No CrossRef data available.
Article contents
One-dimensional system arising in stochastic gradient descent
Published online by Cambridge University Press: 01 July 2021
Abstract
We consider stochastic differential equations of the form $dX_t = |f(X_t)|/t^{\gamma} dt+1/t^{\gamma} dB_t$, where f(x) behaves comparably to $|x|^k$ in a neighborhood of the origin, for $k\in [1,\infty)$. We show that there exists a threshold value $ \,{:}\,{\raise-1.5pt{=}}\, \tilde{\gamma}$ for $\gamma$, depending on k, such that if $\gamma \in (1/2, \tilde{\gamma})$, then $\mathbb{P}(X_t\rightarrow 0) = 0$, and for the rest of the permissible values of $\gamma$, $\mathbb{P}(X_t\rightarrow 0)>0$. These results extend to discrete processes that satisfy $X_{n+1}-X_n = f(X_n)/n^\gamma +Y_n/n^\gamma$. Here, $Y_{n+1}$ are martingale differences that are almost surely bounded.

**ENTRIES SHOWN**:
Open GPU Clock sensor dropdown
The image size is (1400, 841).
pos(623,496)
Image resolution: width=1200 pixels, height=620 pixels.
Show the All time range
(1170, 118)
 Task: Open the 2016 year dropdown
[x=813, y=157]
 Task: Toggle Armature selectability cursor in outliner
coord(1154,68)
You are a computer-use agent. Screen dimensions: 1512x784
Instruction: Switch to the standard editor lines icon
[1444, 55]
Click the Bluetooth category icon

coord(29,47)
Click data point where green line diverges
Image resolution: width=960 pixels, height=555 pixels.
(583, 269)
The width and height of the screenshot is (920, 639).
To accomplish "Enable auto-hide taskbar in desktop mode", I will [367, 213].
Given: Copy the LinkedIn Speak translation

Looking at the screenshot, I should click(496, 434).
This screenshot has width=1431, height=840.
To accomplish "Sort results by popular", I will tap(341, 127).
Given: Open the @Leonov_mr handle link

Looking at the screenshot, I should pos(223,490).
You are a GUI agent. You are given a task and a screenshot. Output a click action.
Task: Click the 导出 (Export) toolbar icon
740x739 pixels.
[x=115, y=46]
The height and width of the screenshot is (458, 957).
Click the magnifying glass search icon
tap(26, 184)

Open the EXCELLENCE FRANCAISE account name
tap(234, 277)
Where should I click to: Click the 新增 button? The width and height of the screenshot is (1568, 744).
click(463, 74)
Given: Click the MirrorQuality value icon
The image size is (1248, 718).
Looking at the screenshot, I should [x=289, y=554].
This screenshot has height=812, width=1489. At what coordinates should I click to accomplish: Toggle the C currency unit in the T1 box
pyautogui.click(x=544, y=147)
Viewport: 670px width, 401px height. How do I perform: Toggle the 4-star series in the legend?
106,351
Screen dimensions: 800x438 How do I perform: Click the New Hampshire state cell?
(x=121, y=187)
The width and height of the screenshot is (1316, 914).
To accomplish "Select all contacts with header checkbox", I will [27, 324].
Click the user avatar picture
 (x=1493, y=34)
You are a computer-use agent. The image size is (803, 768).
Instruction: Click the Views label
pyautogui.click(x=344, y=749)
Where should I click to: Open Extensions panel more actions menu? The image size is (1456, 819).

**TASKS TO COMPLETE**:
**a.** In the stochastic gradient descent abstract, what are the $Y_{n+1}$ terms in the discrete processes?
**b.** Copy the part of the stochastic gradient descent abstract starting at "No CrossRef data" and ending at "almost surely bounded.".
You can set the entries aside.

**ANSWERS FOR THE EXERCISE**:
**a.** They are martingale differences that are almost surely bounded.

**b.**
No CrossRef data available.
Article contents
One-dimensional system arising in stochastic gradient descent
Published online by Cambridge University Press: 01 July 2021
Abstract
We consider stochastic differential equations of the form $dX_t = |f(X_t)|/t^{\gamma} dt+1/t^{\gamma} dB_t$, where f(x) behaves comparably to $|x|^k$ in a neighborhood of the origin, for $k\in [1,\infty)$. We show that there exists a threshold value $ \,{:}\,{\raise-1.5pt{=}}\, \tilde{\gamma}$ for $\gamma$, depending on k, such that if $\gamma \in (1/2, \tilde{\gamma})$, then $\mathbb{P}(X_t\rightarrow 0) = 0$, and for the rest of the permissible values of $\gamma$, $\mathbb{P}(X_t\rightarrow 0)>0$. These results extend to discrete processes that satisfy $X_{n+1}-X_n = f(X_n)/n^\gamma +Y_n/n^\gamma$. Here, $Y_{n+1}$ are martingale differences that are almost surely bounded.